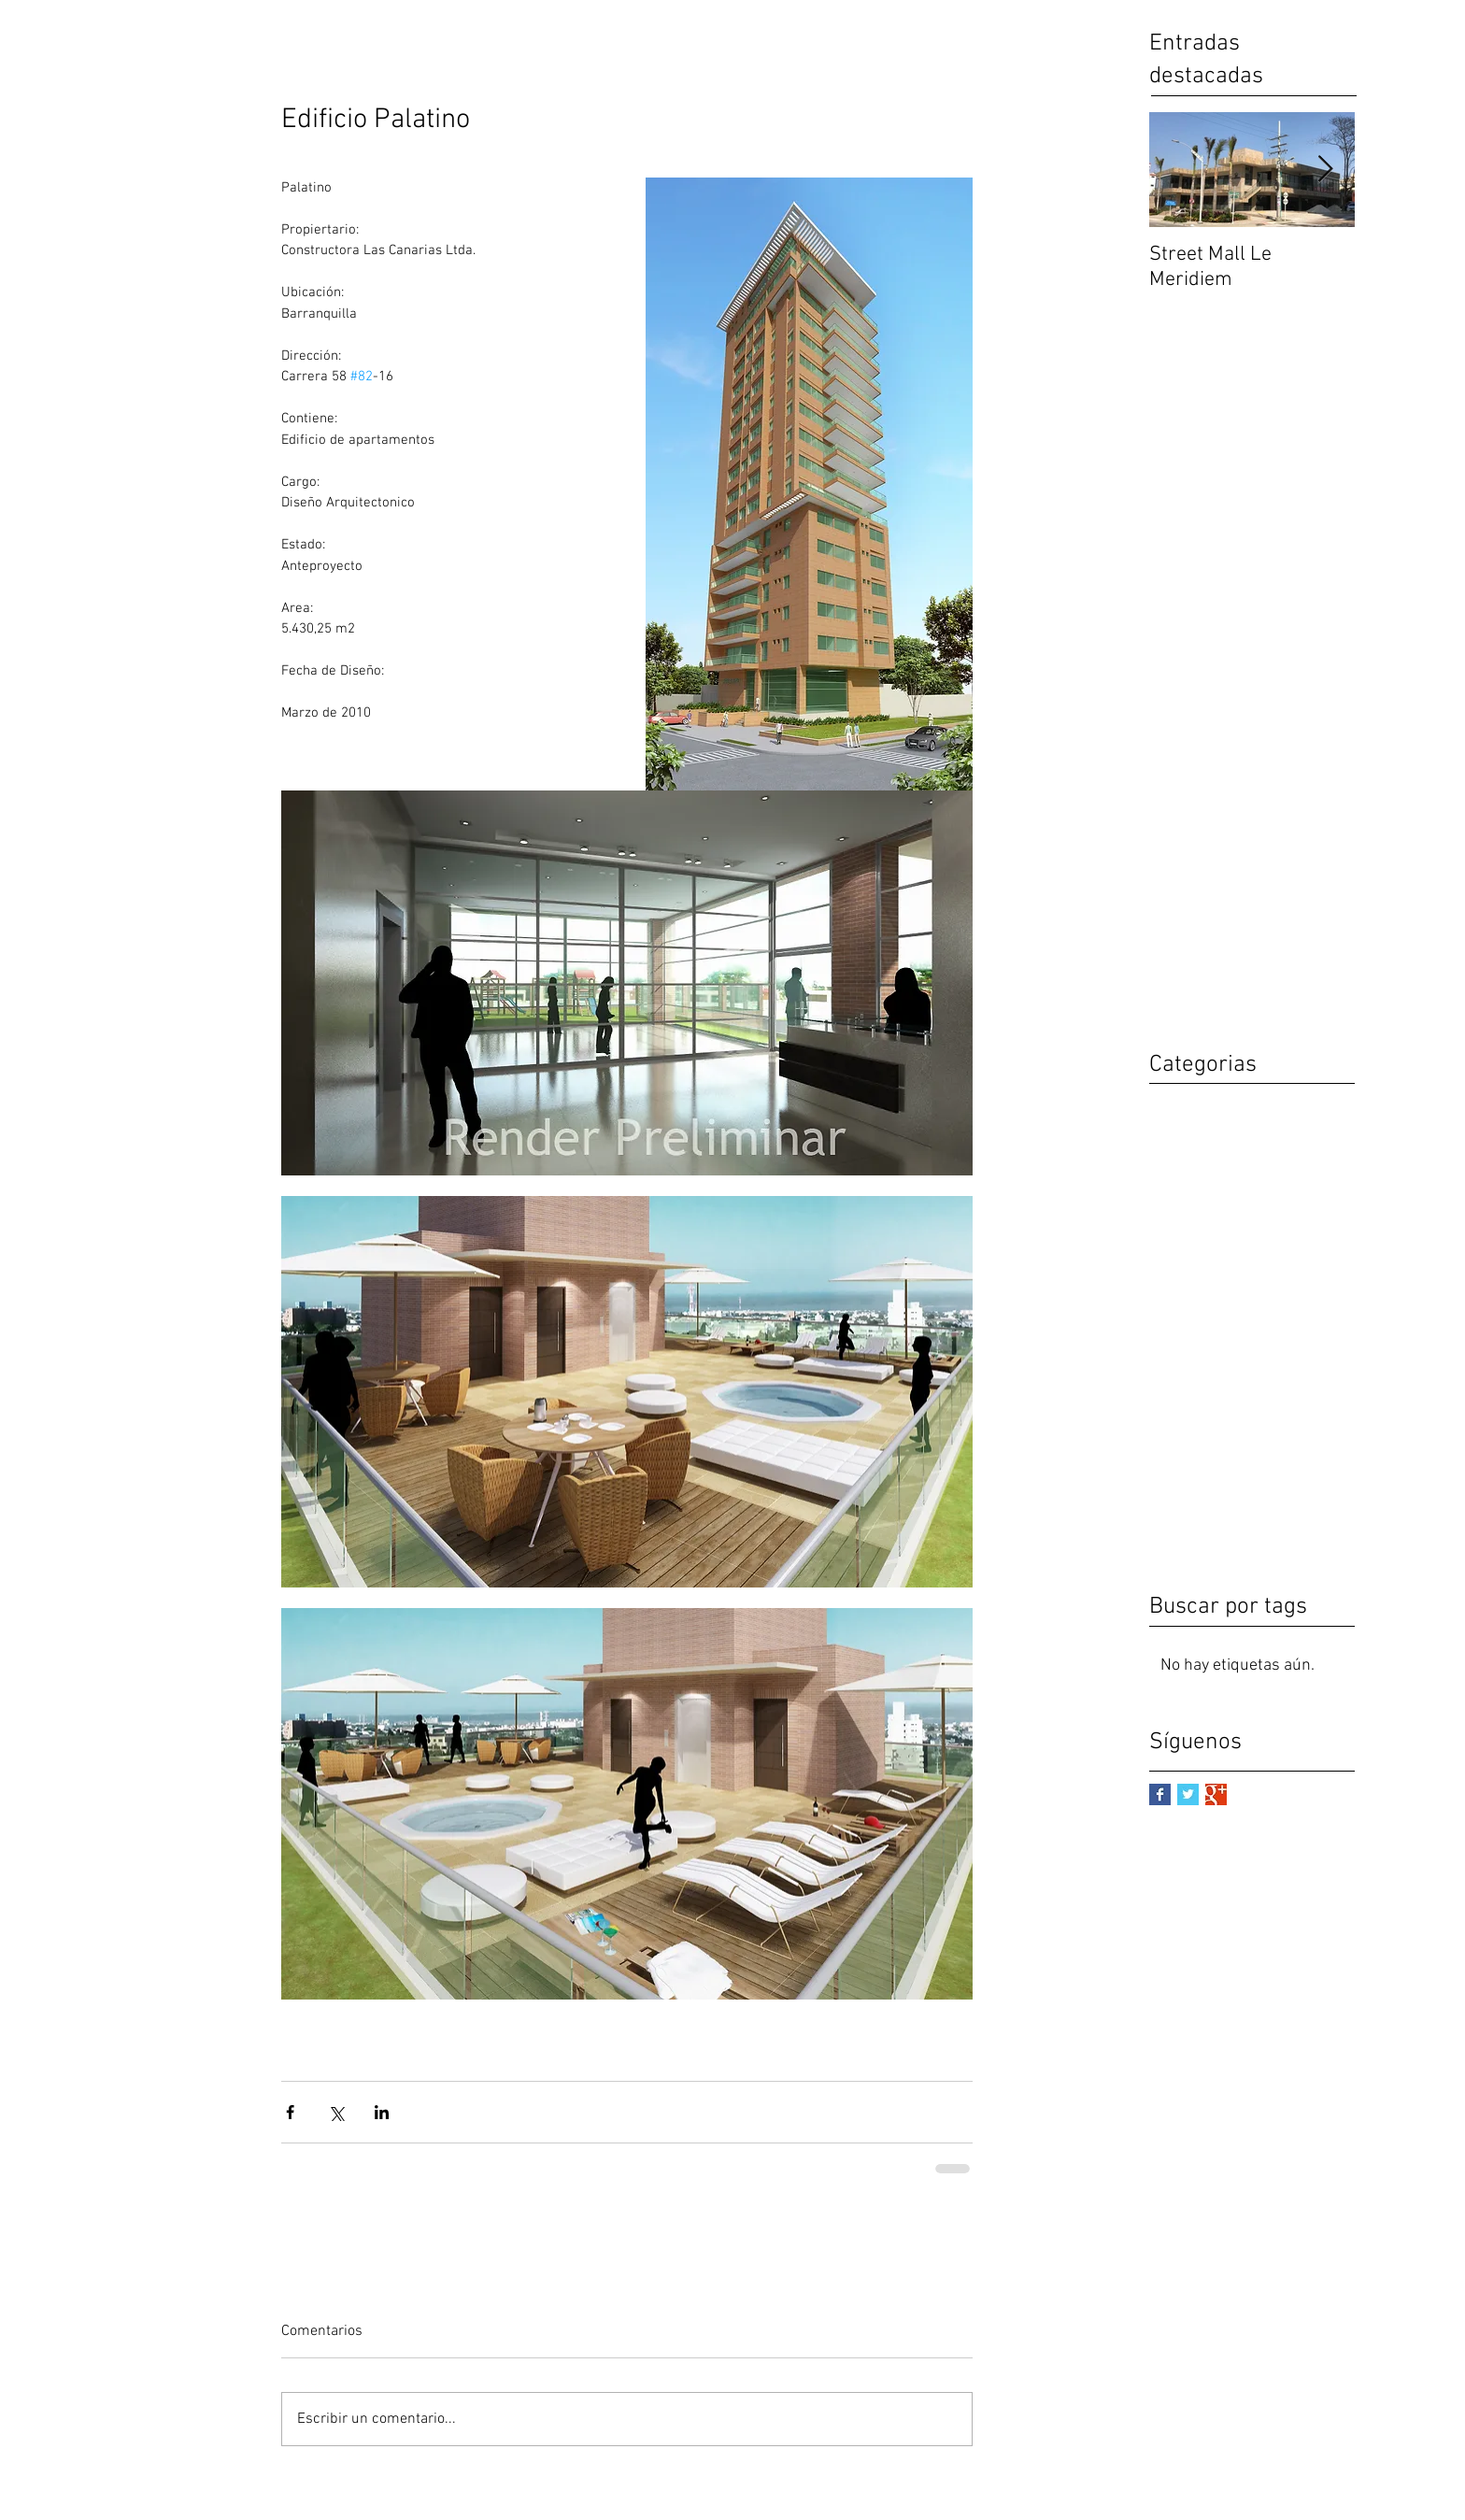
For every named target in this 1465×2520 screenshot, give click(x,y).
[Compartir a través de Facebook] (290, 2112)
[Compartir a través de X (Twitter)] (336, 2112)
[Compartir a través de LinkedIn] (382, 2112)
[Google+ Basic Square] (1216, 1794)
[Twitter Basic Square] (1188, 1794)
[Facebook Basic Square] (1160, 1794)
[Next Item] (1324, 169)
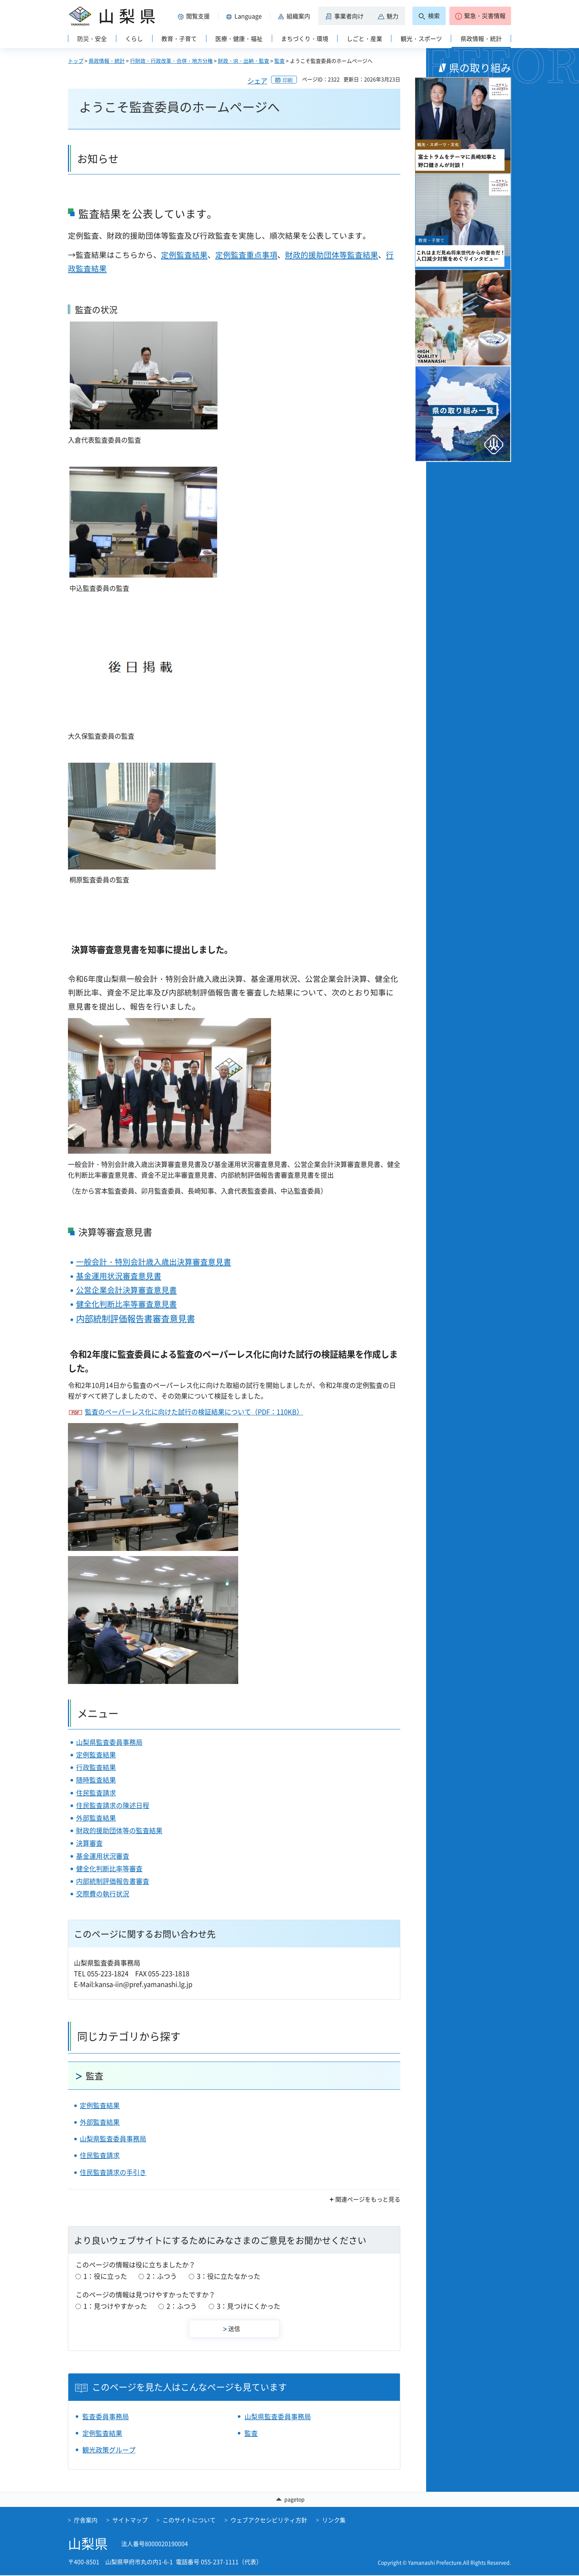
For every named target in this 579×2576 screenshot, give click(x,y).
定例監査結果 (184, 255)
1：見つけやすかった (115, 2306)
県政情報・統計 (107, 60)
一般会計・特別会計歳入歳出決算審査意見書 (153, 1261)
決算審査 (89, 1843)
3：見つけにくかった (248, 2306)
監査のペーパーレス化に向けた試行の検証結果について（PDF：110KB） (194, 1412)
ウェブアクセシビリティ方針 (268, 2520)
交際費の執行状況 (102, 1894)
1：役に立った (105, 2276)
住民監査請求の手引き (113, 2172)
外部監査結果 (96, 1818)
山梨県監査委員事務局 (109, 1742)
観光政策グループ (109, 2449)
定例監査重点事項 (246, 255)
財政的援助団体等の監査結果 (119, 1830)
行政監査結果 (96, 1767)
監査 (279, 60)
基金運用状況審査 (102, 1856)
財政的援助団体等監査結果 (331, 255)
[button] (195, 16)
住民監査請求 (96, 1793)
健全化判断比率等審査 (109, 1869)
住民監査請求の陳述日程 (112, 1805)
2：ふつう (162, 2276)
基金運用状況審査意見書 (118, 1276)
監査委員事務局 (105, 2416)
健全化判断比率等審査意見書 (126, 1304)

--*--

Directions: Quote every line of the entries above word for word, leaving out the pictures.

Finished task:
For every named target in this 1465×2520 screenshot, give click(x,y).
[Compartir a través de Facebook] (290, 2112)
[Compartir a través de X (Twitter)] (336, 2112)
[Compartir a través de LinkedIn] (382, 2112)
[Google+ Basic Square] (1216, 1794)
[Twitter Basic Square] (1188, 1794)
[Facebook Basic Square] (1160, 1794)
[Next Item] (1324, 169)
For every named target in this 579×2576 screenshot, give click(x,y).
定例監査結果 (184, 255)
1：見つけやすかった (115, 2306)
県政情報・統計 (107, 60)
一般会計・特別会計歳入歳出決算審査意見書 (153, 1261)
決算審査 (89, 1843)
3：見つけにくかった (248, 2306)
監査のペーパーレス化に向けた試行の検証結果について（PDF：110KB） (194, 1412)
ウェブアクセシビリティ方針 (268, 2520)
交際費の執行状況 (102, 1894)
1：役に立った (105, 2276)
住民監査請求の手引き (113, 2172)
外部監査結果 (96, 1818)
山梨県監査委員事務局 (109, 1742)
観光政策グループ (109, 2449)
定例監査重点事項 (246, 255)
財政的援助団体等の監査結果 (119, 1830)
行政監査結果 (96, 1767)
監査 (279, 60)
基金運用状況審査 (102, 1856)
財政的援助団体等監査結果 (331, 255)
[button] (195, 16)
住民監査請求 (96, 1793)
健全化判断比率等審査 (109, 1869)
住民監査請求の陳述日程 (112, 1805)
2：ふつう (162, 2276)
基金運用状況審査意見書 (118, 1276)
監査委員事務局 (105, 2416)
健全化判断比率等審査意見書 (126, 1304)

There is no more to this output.